Suppose a person is in period 1 at time $$t$$. So he is in period 2 at time $$t+1$$, and in period 3 at time $$t+2$$. He can earn an interest rate of $$i_t$$ on savings at time $$t$$ for all $$t$$ (that is $$i_t$$ is the interest rate earned on savings you carry from time $$t$$ to period $$t+1$$). Now define $$R_t=1/(1+i_t)$$ for all $$t$$.

The claim by Samuelson is that $$\frac{\partial C_3}{\partial R_{t+1}}>0$$. Or equivalently: $$\frac{\partial C_3}{\partial i_{t+1}}<0$$. How can this be true? If $$i_{t+1}$$ goes up (down), sacrificing a fraction of $$C_1$$ and $$C_2$$ to increase $$C_3$$ becomes more (less) profitable. So common sense would suggest: $$\frac{\partial C_3}{\partial R_{t+1}}<0 \Leftrightarrow \frac{\partial C_3}{\partial i_{t+1}}>0$$.

Samuelson gives no proof of his claim but he does claim it can be inferred from the following: "Of course, these functions are subject to all the restrictions of modern consumption theory of the ordinal utility or revealed preference type. Thus, with consumption in every period being a "superior good," "

Please enlighten me. Is Samuelson wrong/am I wrong?
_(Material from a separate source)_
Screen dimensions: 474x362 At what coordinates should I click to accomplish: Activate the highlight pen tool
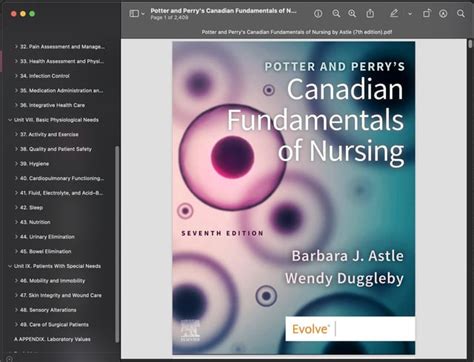pos(394,14)
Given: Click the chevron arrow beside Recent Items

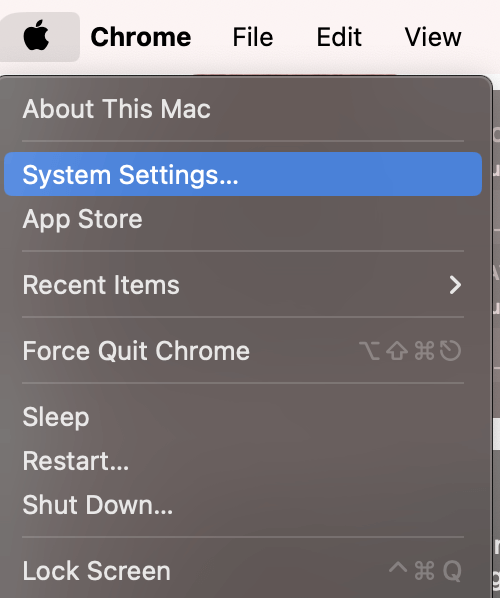Looking at the screenshot, I should click(x=455, y=285).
• Naive questions: How crucial is the sign of $\frac{\partial C_3}{\partial R_{t+1}}$ for the results? Do the results change dramatically if we assume this expression is negative or positive? Aug 14, 2020 at 19:14
• Well, I haven't read the entire paper yet, so I don't know. However, I believe the question is worth asking in its own right. The question shouldn't be seen as a challenge to of the paper its thesis, but as an effort to better my (and hopefully others) understanding of economics. Aug 14, 2020 at 21:21
• That being said, Samuelson does follow the statement of $\frac{\partial C_3}{\partial R_{t+1}}<0$ up with the comment "(This says that lowering the interest rate earned on savings carried over into retirement must increase retirement consumption.) " Aug 14, 2020 at 21:23
• Thus it isn't a simple accident of switching the less than and greater than sign Aug 14, 2020 at 21:24
• If Samuelson is right than it must be a counter-intuitive result of the economics of intertemporal decision making more generally and it seems to me to be an interesting result Aug 14, 2020 at 21:25

Consider the life-time utility maximization problem of the individual. At this stage of the paper, while the utility function "has the usual regular indifference-curve concavities" as Samuelson writes, nothing has been assumed about the form of the intertemporal utility function, so the problem is stated as

$$\max_{C_1,C_2,C_3}U(C_1,C_2,C_3),\;\;\; s.t.\;\;\; C_3 = \frac {1+ R_t}{R_tR_{t+1}} - \frac{C_1}{R_tR_{t+1}} - \frac{C_2}{R_{t+1}} \tag{1}$$

where the constraint comes from re-arranging the intertemporal budget expression (eq. 1 of the paper), and interest rates/discount factors are treated as exogenous. Since this is an equality constraint (implying no bequest motive and no debts at the end of life), we can incorporate it into the utility function and solve with respect to $$C_1$$ and $$C_2$$ only. The first-order conditions are then

$$\frac{d U}{d C_k} = \frac{\partial U}{\partial C_k} + \frac{\partial U}{\partial C_3}\cdot \frac{\partial C_3}{\partial C_k} =0, \;\;\; k=1,2 \tag{2}$$

Because consumption is a good, marginal utility is positive. This implies that at the solution also,

$$\frac{\partial C_3}{\partial C_k} < 0,\;\;\; k=1,2 \tag{3}$$

By the chain rule we can write

$$\frac{\partial C_3}{\partial R_{t+1}} = \frac{\partial C_3}{\partial C_k} \cdot \frac{\partial C_k}{\partial R_{t+1}} , \;\;\; k=1,2 \tag{4}$$.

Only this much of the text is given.